BEGIN Provided records

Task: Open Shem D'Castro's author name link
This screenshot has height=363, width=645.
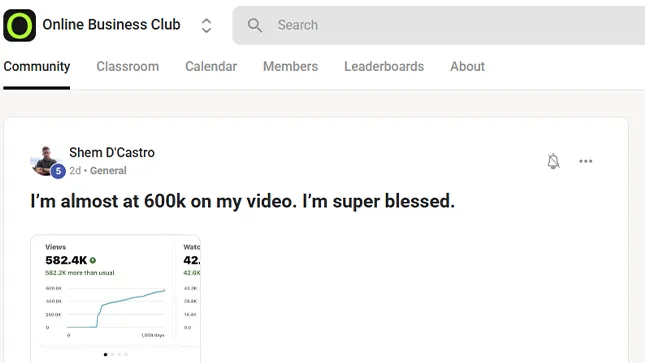Action: coord(112,152)
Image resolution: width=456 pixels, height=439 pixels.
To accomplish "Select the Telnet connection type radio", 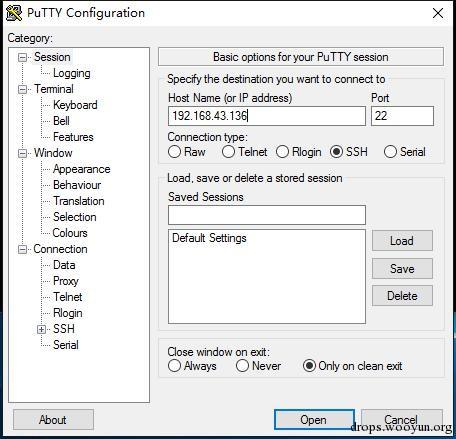I will tap(228, 152).
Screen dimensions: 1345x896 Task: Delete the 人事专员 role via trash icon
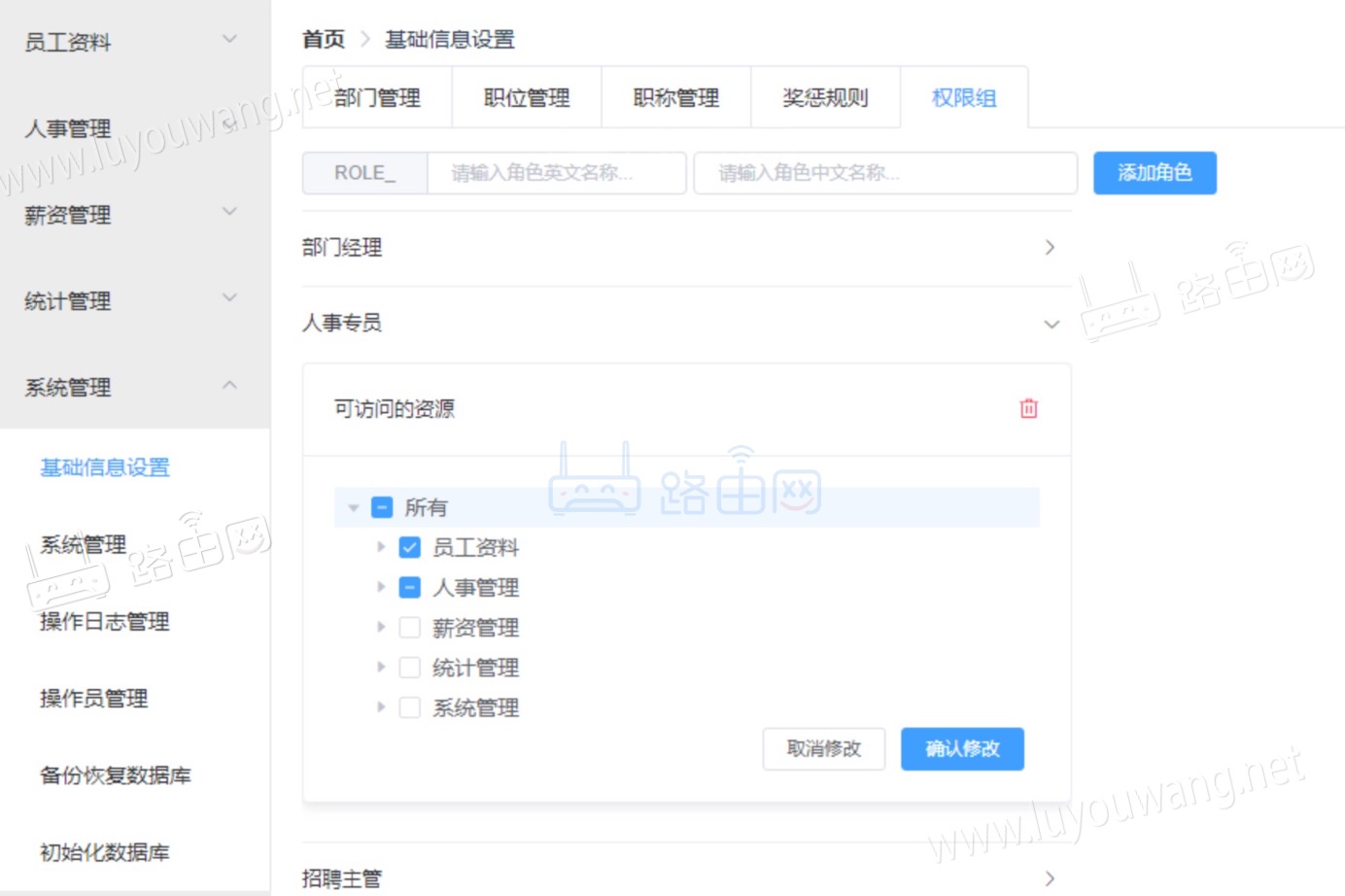click(1029, 408)
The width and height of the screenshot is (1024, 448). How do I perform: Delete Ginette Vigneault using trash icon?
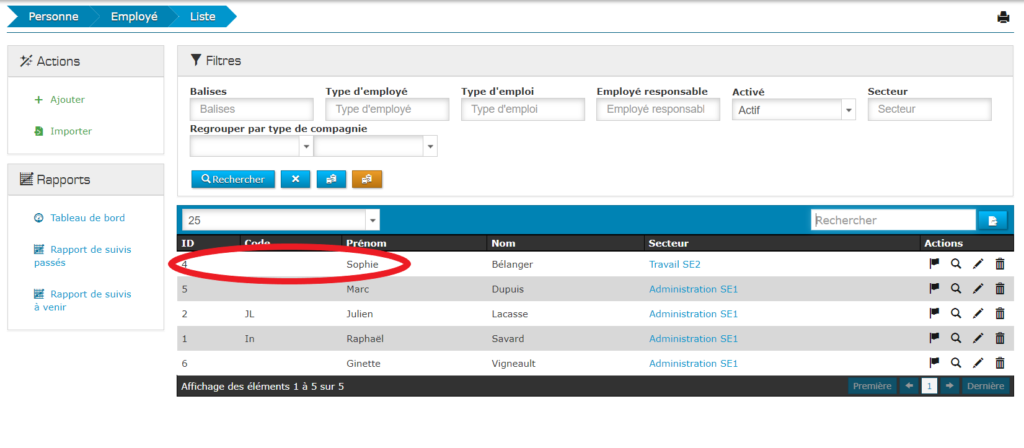coord(999,363)
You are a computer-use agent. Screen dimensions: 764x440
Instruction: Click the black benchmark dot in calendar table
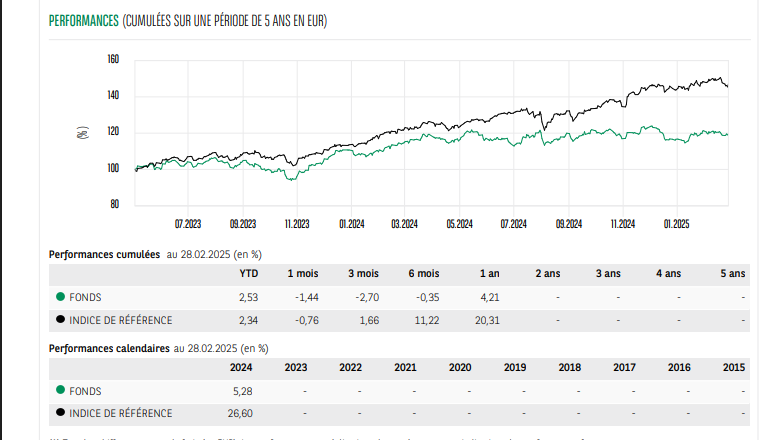tap(61, 413)

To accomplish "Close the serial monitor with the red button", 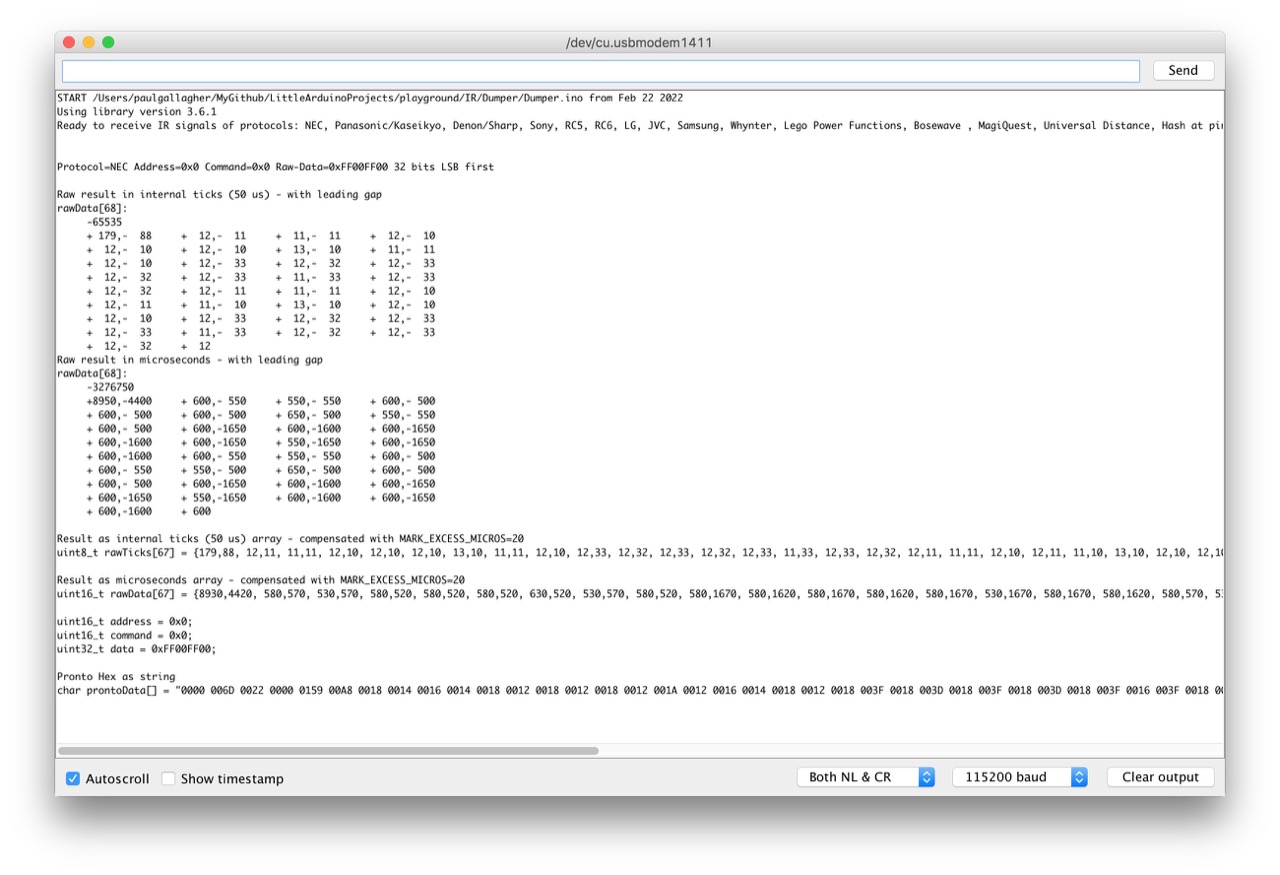I will click(69, 42).
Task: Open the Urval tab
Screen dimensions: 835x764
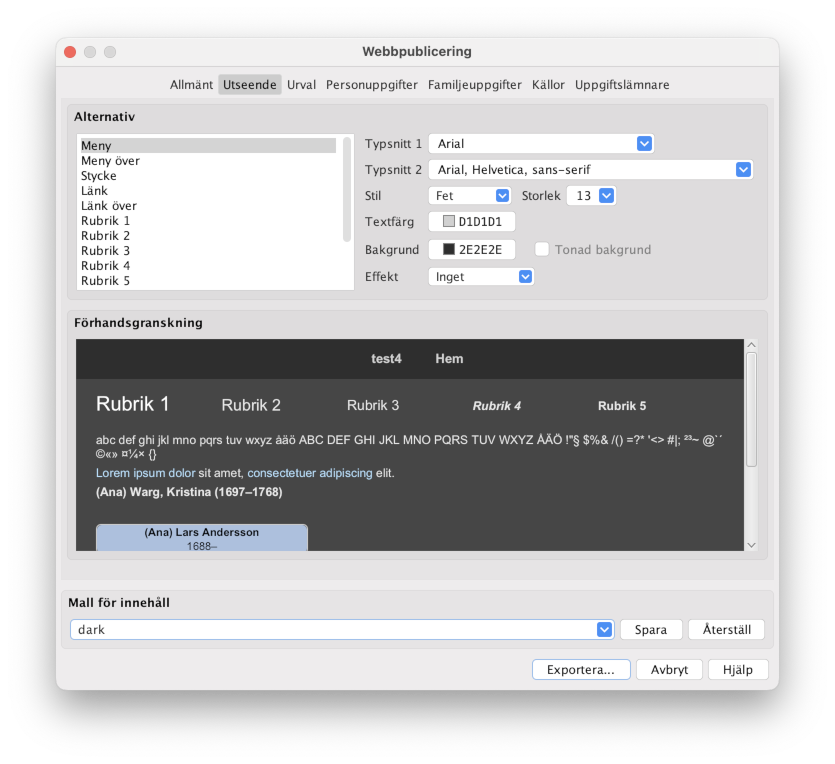Action: pos(301,85)
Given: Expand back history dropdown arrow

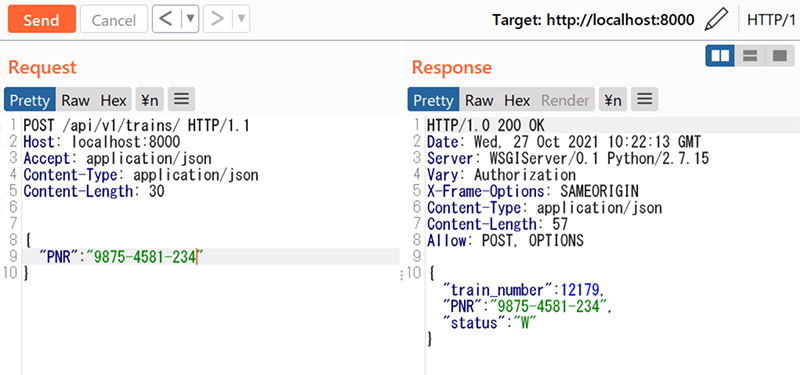Looking at the screenshot, I should (190, 19).
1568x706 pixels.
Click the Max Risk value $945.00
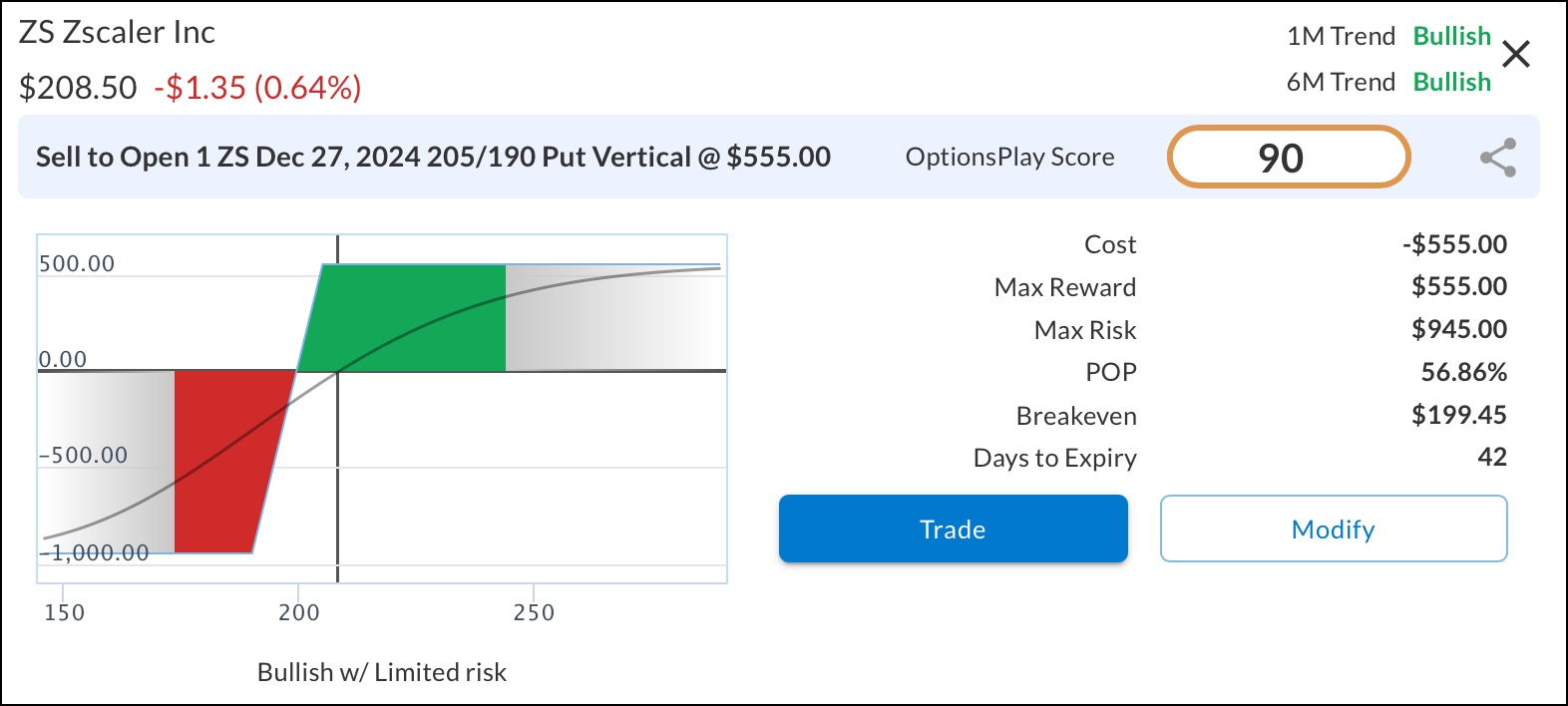point(1458,329)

END Provided records

Count the lines in the records above that contain the word "pixels". Reply with the number alone.

2